Duqu, Son of Stuxnet, Increases Pressure for Cyber Security at All Utilities

A powerful but mysterious computer worm related in structure and sophistication to the Stuxnet worm has been detected on computer systems in Europe and may be an early phase of a planned new international cyber attack. "Duqu" contains code similar to that of Stuxnet, the malicious software discovered in 2010 and widely believed to have set back Iran’s uranium enrichment operations by about three years. Cyber security experts have been warning that Stuxnet’s code would be repurposed, and one year after the discovery of Stuxnet, Duqu has confirmed those predictions. Initial infections of Duqu were discovered in the networks of European control system vendors. So far, analysts believe Duqu was developed by hackers to attack critical infrastructure, including water plants and the power grid in the U.S. and around the world. The emergence of Duqu further highlights the risk to all control systems, anywhere and everywhere, from cyber attack.

According to initial analysis by Symantec, while Duqu looks to have been derived from the Stuxnet worm, its purpose is different. Rather than damaging industrial control systems directly, Duqu seems to be more of an information stealing "Trojan," collecting key strokes and other information that could be used in attacks on critical infrastructure. Per Symantec’s recent threat post, "When run, Duqu injects itself into one of four common Windows processes: Explorer.exe, IEExplore.exe, Firefox.exe or Pccntmon.exe. Once installed, the worm downloads and installs the information stealing component which harvests information from the infected system and stores it in encrypted files on the infected system to export to the attackers’ system." Symantec researchers believe hackers sent the malware to targeted victims via emails with tainted Microsoft Word documents attached. If a recipient opened the Word document and infected the PC, the attacker could take control of the computer and access an organization's network to propagate itself and hunt for data. Analysis of Duqu is continuing and may yet lead to more unpleasant surprises—the complete analysis of Stuxnet took approximately six months.

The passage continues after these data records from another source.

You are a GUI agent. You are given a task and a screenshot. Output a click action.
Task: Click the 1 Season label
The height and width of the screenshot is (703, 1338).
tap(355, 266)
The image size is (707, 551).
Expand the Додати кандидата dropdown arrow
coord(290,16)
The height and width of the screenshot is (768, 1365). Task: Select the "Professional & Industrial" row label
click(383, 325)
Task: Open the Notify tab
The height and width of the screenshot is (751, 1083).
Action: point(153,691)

The emergence of the Duqu and Stuxnet worms makes clear that extremely well resourced nations and nation states are becoming a significant threat. Large and small utilities alike are potential targets, directly or indirectly, because they are interconnected and deploy common technologies from common vendors. As stated by FERC, "It is not the size of an entity that is critical, but rather the potential for an entity to become a vector of vulnerability to the security posture of interconnected control systems." After the Internet, the Smart Grid represents the largest cyber attack surface in North America. Smart meters, substations, and intelligent monitors and sensors on transmission and distribution lines represent millions of physically remote and insecure access points to critical utility networks.

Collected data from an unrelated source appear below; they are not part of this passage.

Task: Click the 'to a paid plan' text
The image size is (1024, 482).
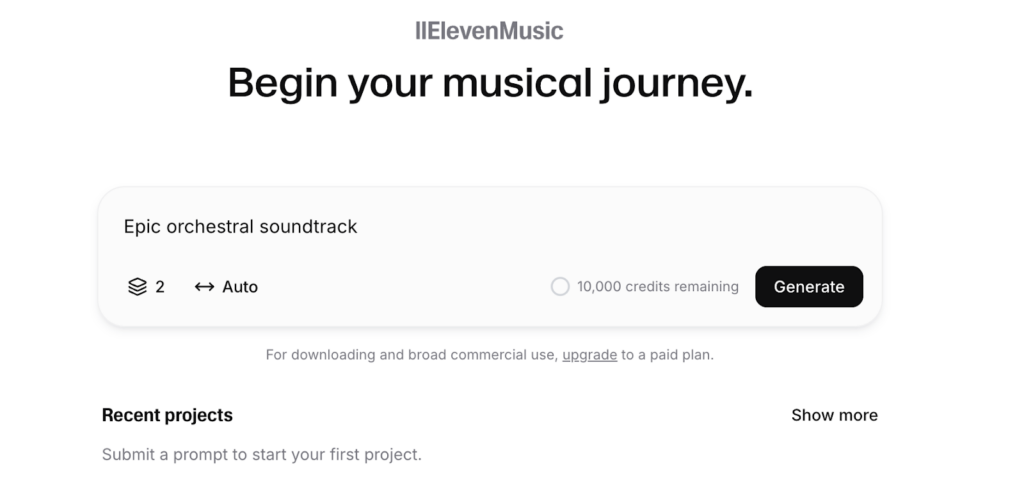Action: click(667, 355)
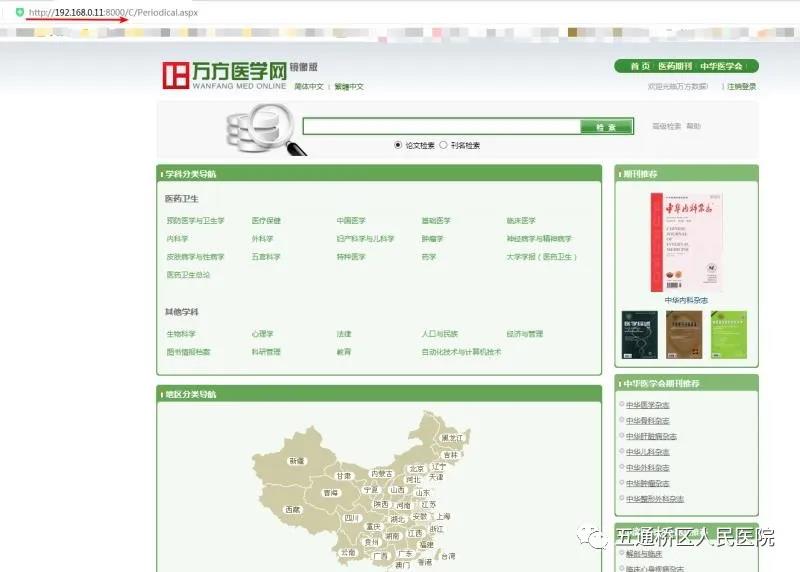Switch language to 繁體中文

coord(349,87)
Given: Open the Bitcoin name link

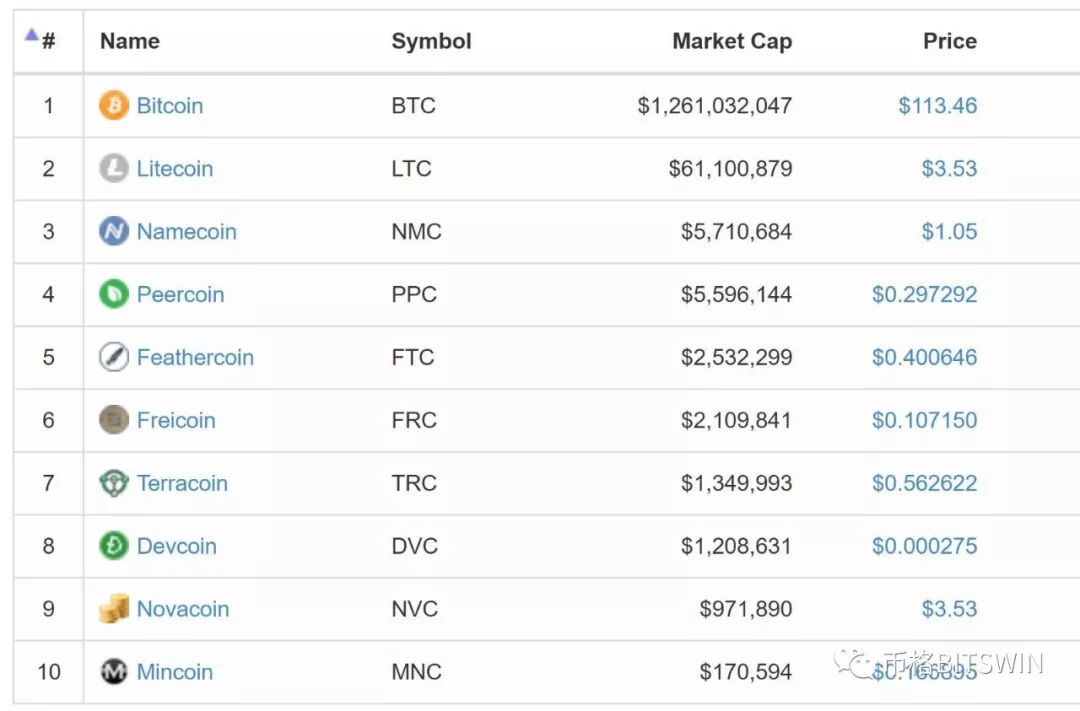Looking at the screenshot, I should (x=170, y=105).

To ensure security, and ultimately reliability, utilities must create a defense-in-depth posture through which they segment networks, deploy multiple defenses to protect critical operations systems, monitor for intrusions and have policies, plans and procedures in place to recover operations systems from cyber attack. Initial steps include conducting a risk analysis, creating cyber security policy statements, establishing a cyber security team on staff and making a review of cyber security policies and procedures a top priority. N-Dimension recommends that every utility review the following 10 basic questions on a regular basis and respond accordingly:

1. Do you have policies and procedures addressing cyber security for operations systems?

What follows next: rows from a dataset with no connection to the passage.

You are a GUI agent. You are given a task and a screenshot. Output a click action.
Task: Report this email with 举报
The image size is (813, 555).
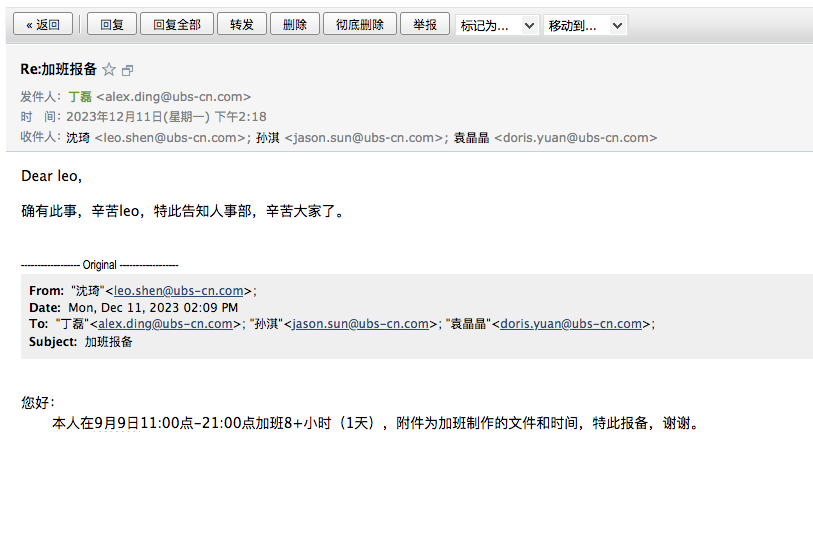(x=425, y=25)
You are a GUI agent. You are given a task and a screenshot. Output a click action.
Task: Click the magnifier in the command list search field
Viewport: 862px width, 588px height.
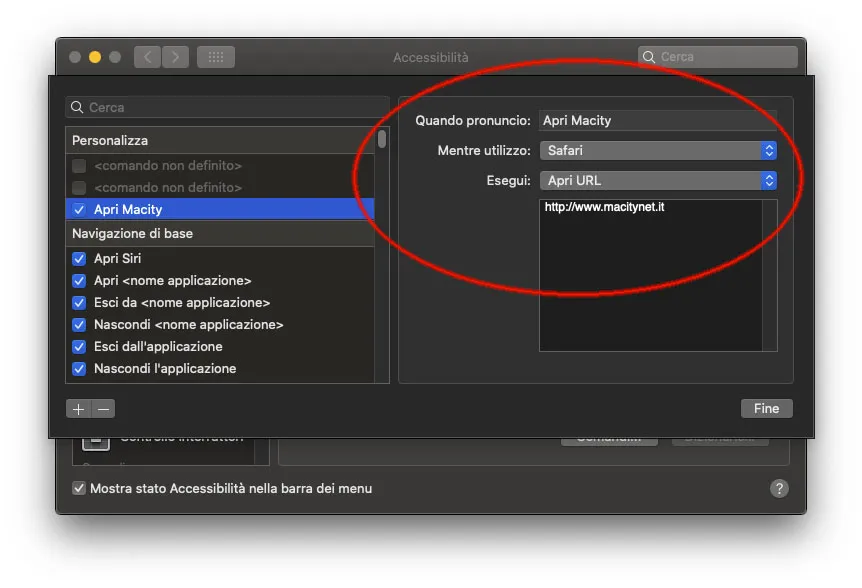pyautogui.click(x=76, y=107)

2. Do you perform annual cyber security assessments?

3. Do you have operations systems (SCADA, AMI, OMS) that are directly connected to or reachable from the corporate network?

4. Do any third parties have access to your networks or operations systems (e.g. vendors, service providers, power providers)?

5. Do you allow access to the Internet from operations networks?

6. Do you patch systems in your operations network regularly?

7. Do you monitor operations systems and networks for anomalous activity and potential attacks?

8. Do you use Wi-Fi? Is it properly secured?

9. Do you scan for unauthorized wireless access points?

10. Does any of your operations traffic travel over utility-owned fiber or radio links or third-party networks (e.g. private WAN, MPLS, Frame, ISDN, etc.)?

APPA members of all sizes must resist falling prey to the common myths that public power utilities are not targets or that having a firewall is sufficient protection. Cyber security is a critical component to reliability, and there are cost-effective, easy-to-implement solutions available to enable small and mid-sized public utilities to protect their operations.

Doug Westlund is Chief Executive Officer and Dr. Andrew Wright is Chief Technology Officer of N-Dimension Solutions Inc., provider of cyber security solutions in affiliation with Hometown Connections. N-Dimension is a member of NIST's Cyber Security Working Group and a founding member of the National Electric Sector Cyber Security Organization, and works with numerous industry organizations developing the cyber security standards for the Smart Grid.